--- Start PROVIDED DATA ---

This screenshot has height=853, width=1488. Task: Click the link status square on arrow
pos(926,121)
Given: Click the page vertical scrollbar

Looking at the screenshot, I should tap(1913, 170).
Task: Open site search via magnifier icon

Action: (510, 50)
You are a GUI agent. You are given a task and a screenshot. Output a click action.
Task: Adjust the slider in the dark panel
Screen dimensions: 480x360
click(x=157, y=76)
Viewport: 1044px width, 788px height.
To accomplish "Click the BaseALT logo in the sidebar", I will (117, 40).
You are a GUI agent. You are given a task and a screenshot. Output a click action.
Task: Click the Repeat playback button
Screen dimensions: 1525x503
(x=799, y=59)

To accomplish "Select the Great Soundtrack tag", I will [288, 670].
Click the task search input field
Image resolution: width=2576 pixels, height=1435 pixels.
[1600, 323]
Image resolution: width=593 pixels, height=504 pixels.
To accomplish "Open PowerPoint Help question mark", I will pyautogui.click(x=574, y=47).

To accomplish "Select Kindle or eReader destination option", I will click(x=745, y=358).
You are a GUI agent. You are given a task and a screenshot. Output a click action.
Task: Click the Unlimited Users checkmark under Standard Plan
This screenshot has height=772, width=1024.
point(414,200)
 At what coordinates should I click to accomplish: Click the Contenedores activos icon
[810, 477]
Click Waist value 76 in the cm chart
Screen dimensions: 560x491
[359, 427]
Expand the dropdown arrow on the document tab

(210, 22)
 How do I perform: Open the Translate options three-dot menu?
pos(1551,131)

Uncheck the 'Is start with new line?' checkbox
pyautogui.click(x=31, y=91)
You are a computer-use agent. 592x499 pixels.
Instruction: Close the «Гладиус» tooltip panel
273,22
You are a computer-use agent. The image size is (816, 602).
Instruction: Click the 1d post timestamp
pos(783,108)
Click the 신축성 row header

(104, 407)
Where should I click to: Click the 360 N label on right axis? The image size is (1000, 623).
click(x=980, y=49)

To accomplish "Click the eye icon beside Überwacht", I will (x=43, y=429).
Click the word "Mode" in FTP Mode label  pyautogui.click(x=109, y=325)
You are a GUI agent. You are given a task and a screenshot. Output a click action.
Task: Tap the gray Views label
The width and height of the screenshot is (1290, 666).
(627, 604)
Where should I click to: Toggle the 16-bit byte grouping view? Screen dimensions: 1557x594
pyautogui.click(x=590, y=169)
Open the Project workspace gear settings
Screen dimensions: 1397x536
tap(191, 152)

--- End PROVIDED DATA ---

-- AIM OF THE TASK --
Update the records above by replacing every "GUI agent" with "interface agent" and leaving everything else unchanged.

-- RESULT --
This screenshot has height=853, width=1488. Task: Click the link status square on arrow
pos(926,121)
Given: Click the page vertical scrollbar

Looking at the screenshot, I should tap(1913, 170).
Task: Open site search via magnifier icon

Action: (510, 50)
You are a interface agent. You are given a task and a screenshot. Output a click action.
Task: Adjust the slider in the dark panel
Screen dimensions: 480x360
click(x=157, y=76)
Viewport: 1044px width, 788px height.
To accomplish "Click the BaseALT logo in the sidebar", I will (117, 40).
You are a interface agent. You are given a task and a screenshot. Output a click action.
Task: Click the Repeat playback button
Screen dimensions: 1525x503
(x=799, y=59)

To accomplish "Select the Great Soundtrack tag", I will [288, 670].
Click the task search input field
Image resolution: width=2576 pixels, height=1435 pixels.
[1600, 323]
Image resolution: width=593 pixels, height=504 pixels.
To accomplish "Open PowerPoint Help question mark", I will pyautogui.click(x=574, y=47).

To accomplish "Select Kindle or eReader destination option", I will click(x=745, y=358).
You are a interface agent. You are given a task and a screenshot. Output a click action.
Task: Click the Unlimited Users checkmark under Standard Plan
This screenshot has height=772, width=1024.
point(414,200)
 At what coordinates should I click to accomplish: Click the Contenedores activos icon
[810, 477]
Click Waist value 76 in the cm chart
Screen dimensions: 560x491
[359, 427]
Expand the dropdown arrow on the document tab

(210, 22)
 How do I perform: Open the Translate options three-dot menu?
pos(1551,131)

Uncheck the 'Is start with new line?' checkbox
pyautogui.click(x=31, y=91)
You are a computer-use agent. 592x499 pixels.
Instruction: Close the «Гладиус» tooltip panel
273,22
You are a computer-use agent. The image size is (816, 602).
Instruction: Click the 1d post timestamp
pos(783,108)
Click the 신축성 row header

(104, 407)
Where should I click to: Click the 360 N label on right axis? The image size is (1000, 623).
click(x=980, y=49)

To accomplish "Click the eye icon beside Überwacht", I will (x=43, y=429).
Click the word "Mode" in FTP Mode label  pyautogui.click(x=109, y=325)
You are a interface agent. You are given a task and a screenshot. Output a click action.
Task: Tap the gray Views label
The width and height of the screenshot is (1290, 666).
(627, 604)
Where should I click to: Toggle the 16-bit byte grouping view? Screen dimensions: 1557x594
pyautogui.click(x=590, y=169)
Open the Project workspace gear settings
Screen dimensions: 1397x536
tap(191, 152)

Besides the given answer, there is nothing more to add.